Wednesday, April 30, 2014

Puppet Internals - Basic Modeling with RGen

Modeling Process - an example

In the previous post about modeling I covered the basic principles of models, i.e. - A model is an abstraction, a model that describes a model is a meta-model, and finally a model that defines the grammar for how meta-models are written is called a meta-meta model.

Since this may sound like hocus-pocus, I am going to show concrete examples of how this works. Before we can start doing tricks with meta-models, we must have something concrete to model, and we must learn the concepts to use to express these models, and that is the focus of this post.

I am going to use the RGen Metamodel Builder API, a Ruby DSL for creation of meta models to illustrate simply because it is the easiest way to create a model.

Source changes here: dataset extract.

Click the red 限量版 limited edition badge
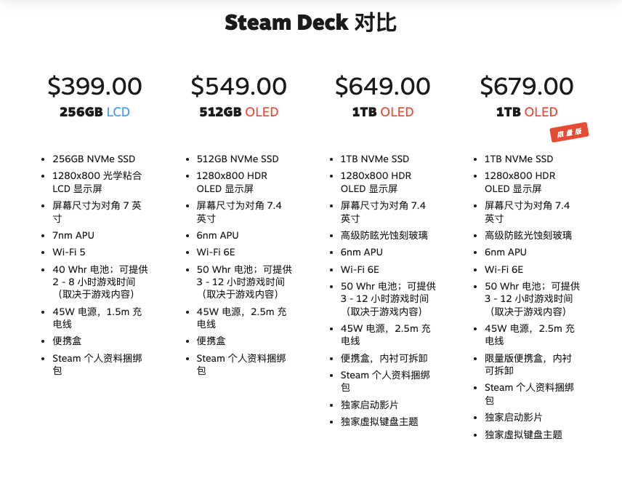 click(x=568, y=133)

Modeling Process - an example

When we are modeling, we typically produce the model in several iterations - first just starting loosely with the nouns, verbs, and attributes of our problem domain. We recently did this exercise for a first version of Puppet's future Catalog Builder, and it went something like this:

  • We need to be able to build a Catalog
  • A Catalog contains Resources
  • A Resource describes a wanted state of a particular resource type in terms of Properties
  • A Resource also describes Parameters that are input to the resource provider performing the work
  • It would be great if we could define a catalog consisting of multiple catalogs to be applied in sequence - maybe Section is a good name for this
  • While the catalog is built we need to be able to make future references
  • We need to track where resources in the catalog originates (they may be virtual and exported from elsewhere)
  • ... etc.

Once we settled on a handful of statements, we could then whiteboard a tentative model, and reason about the implications. We continued with all the various sets of requirements, and we took pictures of the whiteboard, and made some written notes to remember what we did.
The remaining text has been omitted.